▶ _Saved entries_:
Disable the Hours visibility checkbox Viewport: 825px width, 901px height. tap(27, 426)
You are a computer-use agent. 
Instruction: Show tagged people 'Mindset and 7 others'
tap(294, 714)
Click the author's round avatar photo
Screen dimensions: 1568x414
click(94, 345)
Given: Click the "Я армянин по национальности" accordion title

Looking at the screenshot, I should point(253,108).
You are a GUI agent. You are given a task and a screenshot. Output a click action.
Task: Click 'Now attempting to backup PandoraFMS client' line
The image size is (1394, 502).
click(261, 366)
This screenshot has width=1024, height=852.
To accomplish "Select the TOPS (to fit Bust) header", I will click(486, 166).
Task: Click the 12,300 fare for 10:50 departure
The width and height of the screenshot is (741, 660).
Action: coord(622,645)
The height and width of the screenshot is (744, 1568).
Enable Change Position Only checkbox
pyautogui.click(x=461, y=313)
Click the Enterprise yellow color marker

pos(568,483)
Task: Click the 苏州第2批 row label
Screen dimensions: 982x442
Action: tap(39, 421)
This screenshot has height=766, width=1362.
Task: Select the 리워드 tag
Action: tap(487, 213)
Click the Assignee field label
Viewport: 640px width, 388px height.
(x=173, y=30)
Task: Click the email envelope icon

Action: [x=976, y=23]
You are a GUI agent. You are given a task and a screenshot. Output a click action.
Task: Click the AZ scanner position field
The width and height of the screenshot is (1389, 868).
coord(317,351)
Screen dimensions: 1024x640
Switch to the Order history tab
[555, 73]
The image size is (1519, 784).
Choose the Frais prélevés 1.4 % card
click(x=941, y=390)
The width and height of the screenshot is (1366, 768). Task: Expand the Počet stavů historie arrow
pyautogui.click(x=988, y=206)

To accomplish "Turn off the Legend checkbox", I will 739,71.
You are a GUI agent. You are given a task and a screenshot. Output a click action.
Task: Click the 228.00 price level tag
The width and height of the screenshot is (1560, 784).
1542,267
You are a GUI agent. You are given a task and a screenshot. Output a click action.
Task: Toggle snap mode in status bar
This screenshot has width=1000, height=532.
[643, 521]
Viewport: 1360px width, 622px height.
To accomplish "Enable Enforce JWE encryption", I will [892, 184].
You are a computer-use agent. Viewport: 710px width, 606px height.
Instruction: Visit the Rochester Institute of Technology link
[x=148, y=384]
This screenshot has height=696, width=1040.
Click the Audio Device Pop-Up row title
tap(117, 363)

▶ _WHAT THE TASK ASKS_: Please return the lines above exactly, from the first one down to the line with "This screenshot has width=1024, height=852.", and stop after that line.

▶ _ANSWER TO THE PROBLEM_:
Disable the Hours visibility checkbox Viewport: 825px width, 901px height. tap(27, 426)
You are a computer-use agent. 
Instruction: Show tagged people 'Mindset and 7 others'
tap(294, 714)
Click the author's round avatar photo
Screen dimensions: 1568x414
click(94, 345)
Given: Click the "Я армянин по национальности" accordion title

Looking at the screenshot, I should point(253,108).
You are a GUI agent. You are given a task and a screenshot. Output a click action.
Task: Click 'Now attempting to backup PandoraFMS client' line
The image size is (1394, 502).
click(261, 366)
This screenshot has width=1024, height=852.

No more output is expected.